M9, Stirling
Storm Henry comes days after Storm Gertrude caused damage and disruption in ScotlandReuters

Rain and winds of up to 145kph (90mph) could batter Scotland when Storm Henry makes landfall on 1 February. The Met Office issued an amber alert for wind for the north of the UK, meaning residents should "be prepared".

Gusts of 110-130kph are widely expected from 3pm GMT, while 145kph winds are possible in exposed areas across the Western Isles and the west coast.

Storm Henry, the eighth officially named storm of the season, is moving eastwards through the Atlantic Ocean to the northwest of the UK. It will move across the centre and east of Scotland through the evening and overnight, potentially causing transport disruption, difficult driving conditions and disruption to power.
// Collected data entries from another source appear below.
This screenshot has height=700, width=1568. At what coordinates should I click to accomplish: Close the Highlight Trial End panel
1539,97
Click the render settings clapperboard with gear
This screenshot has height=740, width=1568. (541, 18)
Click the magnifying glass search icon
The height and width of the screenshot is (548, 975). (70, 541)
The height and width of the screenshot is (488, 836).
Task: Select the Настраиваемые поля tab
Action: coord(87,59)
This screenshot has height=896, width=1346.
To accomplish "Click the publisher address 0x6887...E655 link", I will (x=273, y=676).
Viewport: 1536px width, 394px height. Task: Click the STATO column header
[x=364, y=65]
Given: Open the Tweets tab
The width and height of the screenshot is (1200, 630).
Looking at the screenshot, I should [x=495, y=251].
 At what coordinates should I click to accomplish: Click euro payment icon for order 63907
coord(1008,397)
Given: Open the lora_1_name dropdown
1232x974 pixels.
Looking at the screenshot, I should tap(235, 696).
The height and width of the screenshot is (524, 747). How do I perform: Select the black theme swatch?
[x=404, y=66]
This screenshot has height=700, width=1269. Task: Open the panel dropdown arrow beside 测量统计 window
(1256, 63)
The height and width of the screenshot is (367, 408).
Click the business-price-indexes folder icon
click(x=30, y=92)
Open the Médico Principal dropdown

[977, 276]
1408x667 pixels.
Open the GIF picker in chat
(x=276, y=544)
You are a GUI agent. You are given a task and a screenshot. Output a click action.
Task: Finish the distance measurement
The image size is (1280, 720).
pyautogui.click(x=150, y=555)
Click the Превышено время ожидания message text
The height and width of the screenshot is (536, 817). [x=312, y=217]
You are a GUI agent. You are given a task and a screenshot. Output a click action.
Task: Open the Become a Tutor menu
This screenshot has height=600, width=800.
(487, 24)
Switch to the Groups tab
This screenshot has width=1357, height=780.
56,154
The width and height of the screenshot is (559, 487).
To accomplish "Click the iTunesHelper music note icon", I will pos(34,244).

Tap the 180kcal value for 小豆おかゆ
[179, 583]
Schools in the Western Isles will be closed and some rail services suspended from early afternoon. Storm Henry comes close on the heels of Storm Gertrude, which tracked away from Shetland on 29 January.

Travel warning

"An area of low pressure is moving east across the Atlantic, deepening as it does so, before arriving across the northwest of the UK on Monday," the Met Office chief forecaster's assessment read.

"Gale to severe gale force west to southwesterly winds are expected to develop on the southern and western flanks of this system, firstly affecting Scotland from late afternoon before progressing east through the evening and overnight. Winds should ease early on Tuesday morning as the system clears away to the northeast."

The worst of the conditions is expected in the Highlands, Strathclyde and along the western coastal areas.

Storm Gertrude, Irish Sea
Storm Henry could bring winds of up to 145kph (90mph)Reuters

"A wide range of agencies and organisations have their response plans in place to help mitigate the effects of the latest set of conditions but there is every likelihood of some disruption to the transport network in the coming few days," Scottish transport minister Derek Mackay said. "Our fleet of patrol vehicles and gritters are treating roads where needed around the clock to help keep roads open to traffic, but quickly changing conditions means journeys could be disrupted."

ScotRail warned of some minor disruption to its rail services from late afternoon due to the severe weather.

Will Lang, chief operational meteorologist at the Met Office, said: "With several periods of severe weather forecast to affect the UK over the coming days, it's a good idea to keep a close eye on the forecast and the National Severe Weather Warnings as the details of what areas are to be affected and when, are likely to change."